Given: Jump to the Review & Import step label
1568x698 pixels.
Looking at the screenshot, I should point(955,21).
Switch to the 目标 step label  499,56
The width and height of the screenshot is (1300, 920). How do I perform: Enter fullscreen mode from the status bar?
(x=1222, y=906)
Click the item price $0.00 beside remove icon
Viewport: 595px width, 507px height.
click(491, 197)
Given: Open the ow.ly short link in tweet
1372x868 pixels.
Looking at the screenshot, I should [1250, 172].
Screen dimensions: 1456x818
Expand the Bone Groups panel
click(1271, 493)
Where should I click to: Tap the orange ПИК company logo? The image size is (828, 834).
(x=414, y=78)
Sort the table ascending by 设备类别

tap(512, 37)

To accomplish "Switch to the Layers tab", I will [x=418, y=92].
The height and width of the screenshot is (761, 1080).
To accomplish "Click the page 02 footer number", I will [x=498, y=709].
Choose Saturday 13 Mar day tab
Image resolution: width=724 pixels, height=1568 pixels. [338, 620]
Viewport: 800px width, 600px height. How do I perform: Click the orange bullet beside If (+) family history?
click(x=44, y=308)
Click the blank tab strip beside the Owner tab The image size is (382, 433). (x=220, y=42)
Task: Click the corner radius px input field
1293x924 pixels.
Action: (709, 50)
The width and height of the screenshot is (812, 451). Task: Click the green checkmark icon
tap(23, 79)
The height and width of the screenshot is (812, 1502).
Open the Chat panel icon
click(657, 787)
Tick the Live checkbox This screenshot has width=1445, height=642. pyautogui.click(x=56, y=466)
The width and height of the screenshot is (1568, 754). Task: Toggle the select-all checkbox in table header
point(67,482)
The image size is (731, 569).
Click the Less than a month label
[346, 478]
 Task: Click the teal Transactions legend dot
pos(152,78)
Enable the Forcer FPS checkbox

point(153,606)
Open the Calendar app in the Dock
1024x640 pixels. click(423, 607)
================
### Stated exercise
Print all of the data above again, line for line, without changing a single character.

### Full solution
Given: Jump to the Review & Import step label
1568x698 pixels.
Looking at the screenshot, I should point(955,21).
Switch to the 目标 step label  499,56
The width and height of the screenshot is (1300, 920). How do I perform: Enter fullscreen mode from the status bar?
(x=1222, y=906)
Click the item price $0.00 beside remove icon
Viewport: 595px width, 507px height.
click(491, 197)
Given: Open the ow.ly short link in tweet
1372x868 pixels.
Looking at the screenshot, I should [1250, 172].
Screen dimensions: 1456x818
Expand the Bone Groups panel
click(1271, 493)
Where should I click to: Tap the orange ПИК company logo? The image size is (828, 834).
(x=414, y=78)
Sort the table ascending by 设备类别

tap(512, 37)

To accomplish "Switch to the Layers tab", I will [x=418, y=92].
The height and width of the screenshot is (761, 1080).
To accomplish "Click the page 02 footer number", I will [x=498, y=709].
Choose Saturday 13 Mar day tab
Image resolution: width=724 pixels, height=1568 pixels. [338, 620]
Viewport: 800px width, 600px height. How do I perform: Click the orange bullet beside If (+) family history?
click(x=44, y=308)
Click the blank tab strip beside the Owner tab The image size is (382, 433). (x=220, y=42)
Task: Click the corner radius px input field
1293x924 pixels.
Action: (709, 50)
The width and height of the screenshot is (812, 451). Task: Click the green checkmark icon
tap(23, 79)
The height and width of the screenshot is (812, 1502).
Open the Chat panel icon
click(657, 787)
Tick the Live checkbox This screenshot has width=1445, height=642. pyautogui.click(x=56, y=466)
The width and height of the screenshot is (1568, 754). Task: Toggle the select-all checkbox in table header
point(67,482)
The image size is (731, 569).
Click the Less than a month label
[346, 478]
 Task: Click the teal Transactions legend dot
pos(152,78)
Enable the Forcer FPS checkbox

point(153,606)
Open the Calendar app in the Dock
1024x640 pixels. click(423, 607)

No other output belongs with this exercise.